If the attending or admitting physician disagrees with the status determination, the case manager discusses the disagreement with the admitting physician and, if there is no resolution, refers the case to the medical director or the vice president of medical affairs. If there still is disagreement, the final determination is made by two physician members of the hospital's utilization review committee as specified by Centers for Medicare & Medicaid Services guidelines.

As physician advisor to integrated care management, Sickler makes daily rounds with the case manager on each unit, including the ED. He discusses cases with them and mediates when there is a disagreement with the medical staff. He is available by pager throughout the day.

If the ED case managers have questions about a difficult case when Sickler is not available, they call the integrated case management manager or director and, if it's still a gray area, assign a default observation status to the care. The situation is discussed with Sickler or the vice president of medical affairs as soon as possible.

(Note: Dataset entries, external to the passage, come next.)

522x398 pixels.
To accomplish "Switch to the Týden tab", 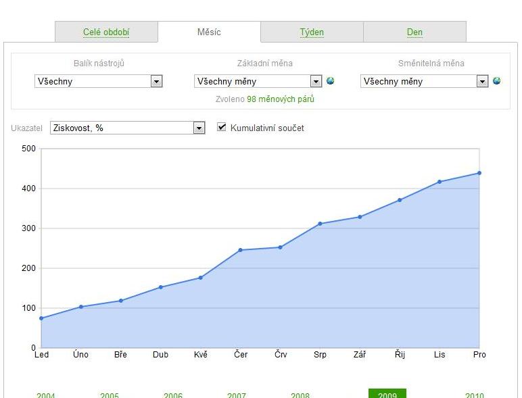I will tap(312, 32).
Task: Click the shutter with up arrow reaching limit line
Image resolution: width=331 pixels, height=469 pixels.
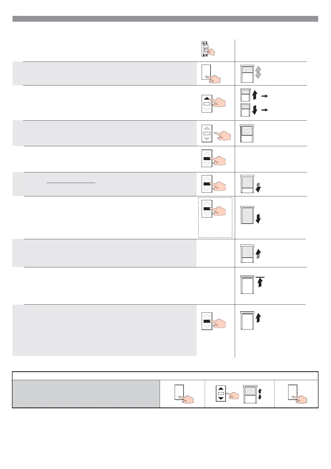Action: tap(252, 285)

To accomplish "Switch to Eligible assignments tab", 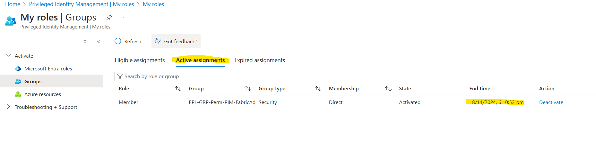I will point(140,60).
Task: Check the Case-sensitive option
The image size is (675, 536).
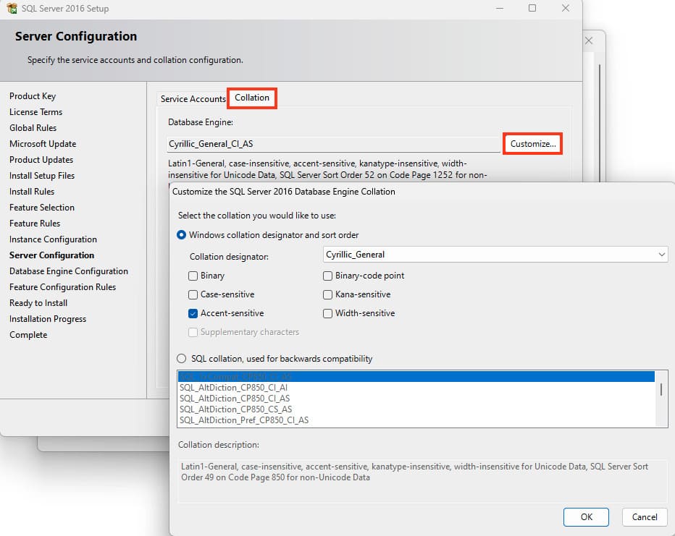Action: coord(193,294)
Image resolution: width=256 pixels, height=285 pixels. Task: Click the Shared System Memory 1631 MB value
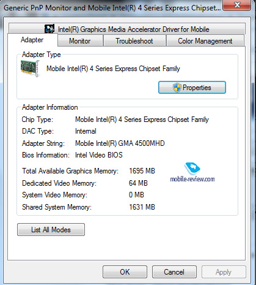(x=142, y=207)
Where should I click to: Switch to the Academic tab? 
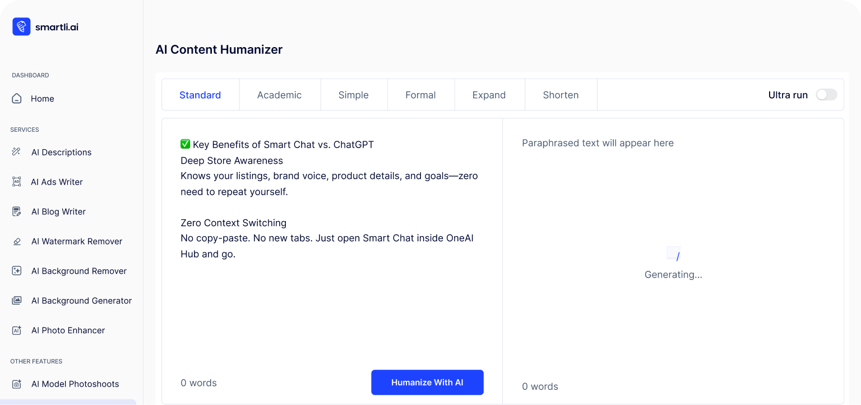pos(279,95)
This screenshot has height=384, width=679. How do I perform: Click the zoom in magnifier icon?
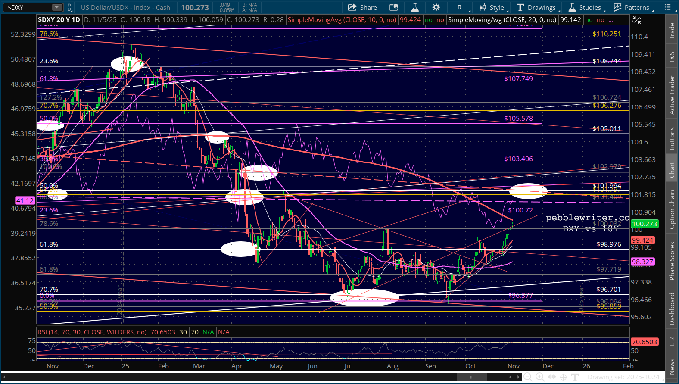coord(540,377)

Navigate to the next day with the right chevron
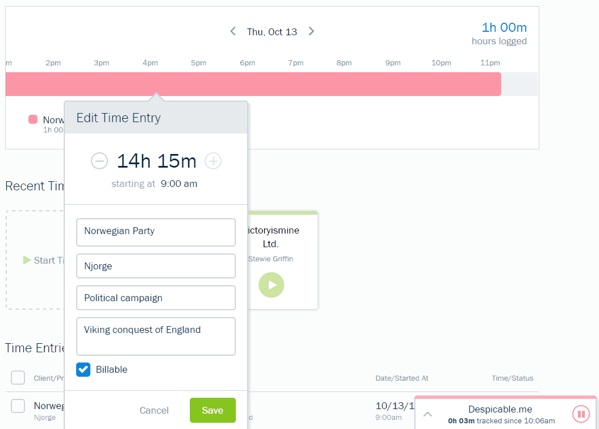[x=311, y=31]
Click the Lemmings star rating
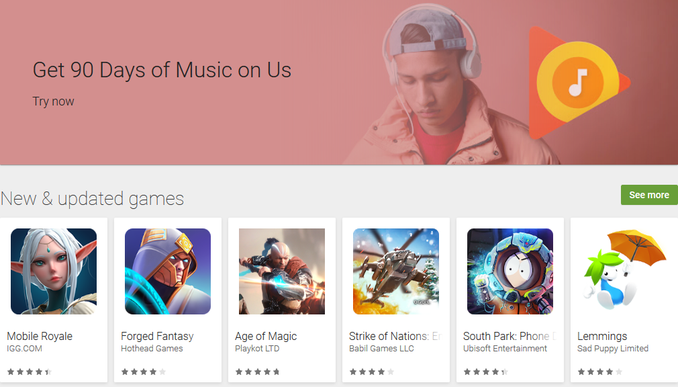Image resolution: width=678 pixels, height=387 pixels. [x=599, y=372]
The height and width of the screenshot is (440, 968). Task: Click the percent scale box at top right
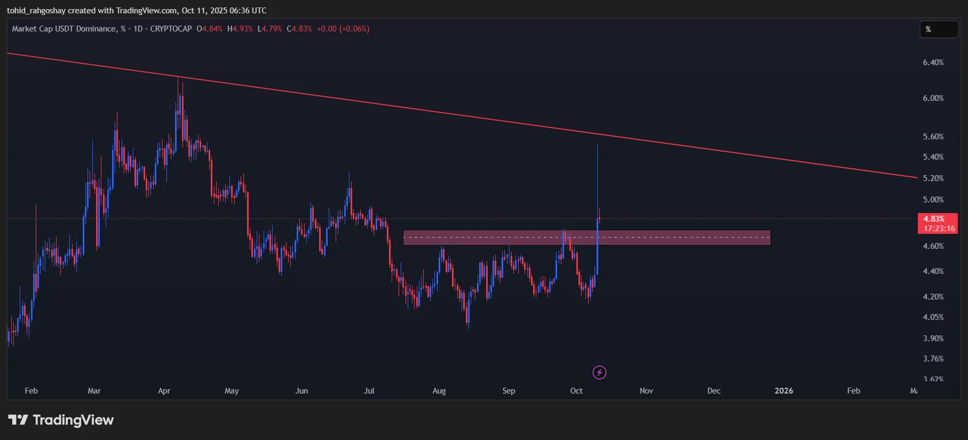click(x=938, y=29)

On weekends, nights, and holidays, the emergency department case manager runs a report of observation cases, and then reviews the charts of the new admissions, and ensures that the patient is assigned the right status.

"The case managers can assign the correct status or have a conversation with the admitting physician to determine what the disposition should be, based on medical necessity," says John W. Clark, BN, BSN, manager, case management.

Having someone review patient status on weekends is critical to ensure that those patients in observation who now meet inpatient criteria are placed in the appropriate status, Gonzalvo says.

"A patient admitted on the weekend may initially be appropriate for observation but may need to be converted to inpatient status. If someone doesn't make sure the status remains appropriate, we end up with two days of observation for someone who should have been an inpatient," Gonzalvo says.

The team created a user-friendly manual for Medicare's inpatient-only list to ensure that patients who receive surgical procedures on the list are admitted to the hospital as inpatients.

Surgery schedules also use the manual to determine if patients should be admitted as inpatients. The case managers re-evaluate patient status while patients are in the recovery room.

Unit-based CMs manage post-surgery patients

The unit-based case managers take turns rotating through the post-anesthesia care unit to determine admission status for patients who are in recovery following surgery. If the unit that's assigned recovery room responsibility has a big caseload on its regular unit that particular day, another unit takes over the process.

"It's easier to get these patients admitted in the right status if someone goes to the recovery area, rather than trying to manage the admission status when the patients get to the floor," Clark says.

In isolated cases, when a case manager doesn't see a patient within 16 hours of admission, the patient status defaults to observation. Then the case manager can review the chart and continue the status as observation or assign the status as inpatient if appropriate.

"This gives us up to 16 hours after admission to make the initial status determination. Since we have case managers in the emergency department 24-7, a default status happens very rarely, if at all," Gonzalvo says.

The case manager can convert the defaulted observation status to inpatient by the case management protocol at the time the need for acute inpatient level of care is determined, she adds.

One challenge is patients who must have a three-night stay to qualify for Medicare coverage of post-acute facilities.

"We want to avoid having patients who need to go to a nursing home but don't have a qualifying three-day stay because of a default to observation status," Clark adds.

Almost immediately, the hospital experienced an increase in teamwork and communication among staff, along with a huge positive response from the medical and nursing staff, Clark says.

"We saw an increase in consistency in applying criteria and in using the inpatient only list, which we attribute to additional training. The integrated case management department gained increased visibility in the hospital by discussing the project with the various departments," he says.